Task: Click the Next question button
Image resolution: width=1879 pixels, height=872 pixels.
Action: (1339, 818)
----------------------------------------
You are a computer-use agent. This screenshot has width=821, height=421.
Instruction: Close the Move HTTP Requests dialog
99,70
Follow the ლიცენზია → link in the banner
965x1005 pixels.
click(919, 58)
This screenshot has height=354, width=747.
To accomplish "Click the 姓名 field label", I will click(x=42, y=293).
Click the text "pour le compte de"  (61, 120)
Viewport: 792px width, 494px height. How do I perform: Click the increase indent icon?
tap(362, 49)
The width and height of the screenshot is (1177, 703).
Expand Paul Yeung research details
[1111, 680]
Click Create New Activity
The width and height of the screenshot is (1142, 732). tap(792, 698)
----------------------------------------
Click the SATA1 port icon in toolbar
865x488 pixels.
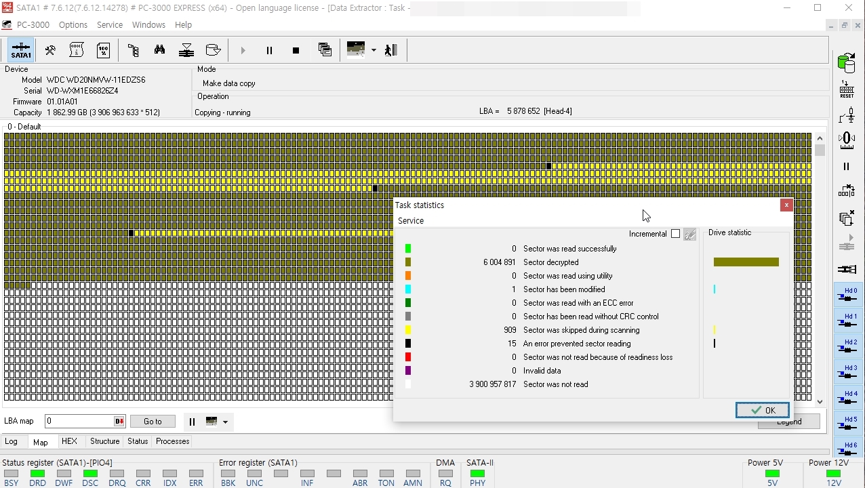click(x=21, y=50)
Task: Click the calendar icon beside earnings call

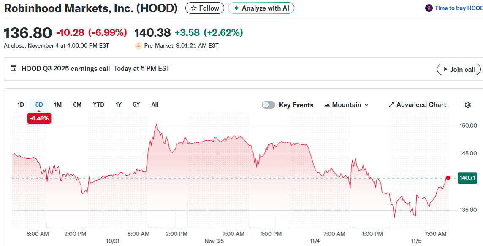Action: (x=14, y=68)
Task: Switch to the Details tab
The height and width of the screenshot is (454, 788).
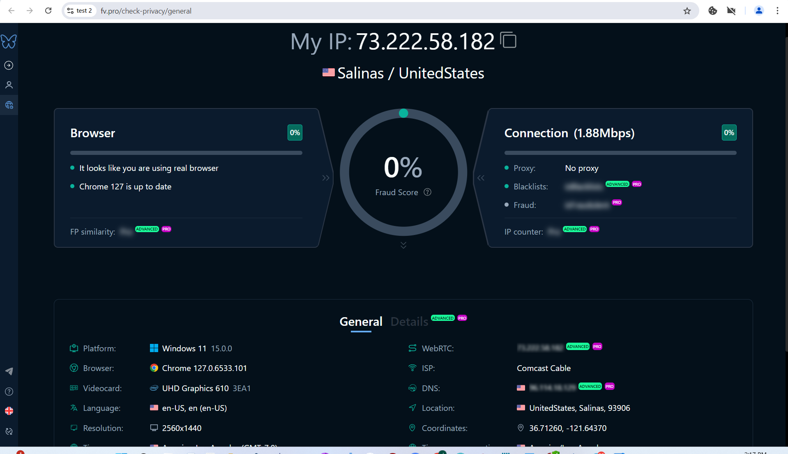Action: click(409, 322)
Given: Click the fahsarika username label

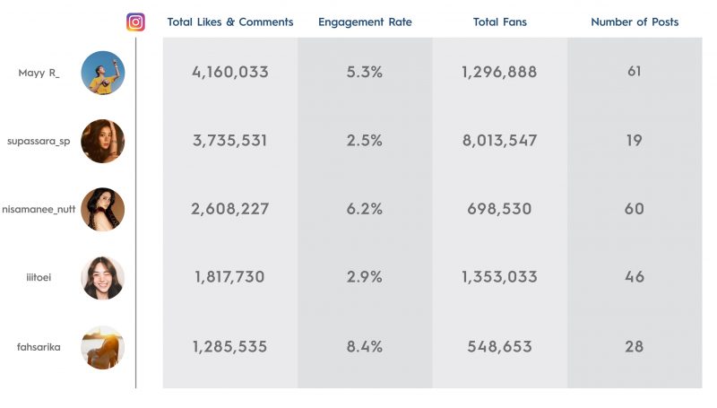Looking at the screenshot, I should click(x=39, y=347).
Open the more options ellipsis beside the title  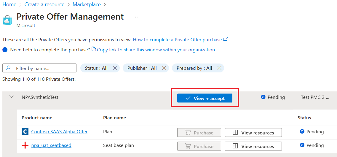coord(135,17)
----------------------------------------
Out of the listing above, reproduce exactly the lines from the one with "965x1005 pixels." up to and including the one with "The width and height of the screenshot is (1177, 703).".

- **Written answer**
965x1005 pixels.
click(919, 58)
This screenshot has height=354, width=747.
To accomplish "Click the 姓名 field label", I will click(x=42, y=293).
Click the text "pour le compte de"  (61, 120)
Viewport: 792px width, 494px height. How do I perform: Click the increase indent icon?
tap(362, 49)
The width and height of the screenshot is (1177, 703).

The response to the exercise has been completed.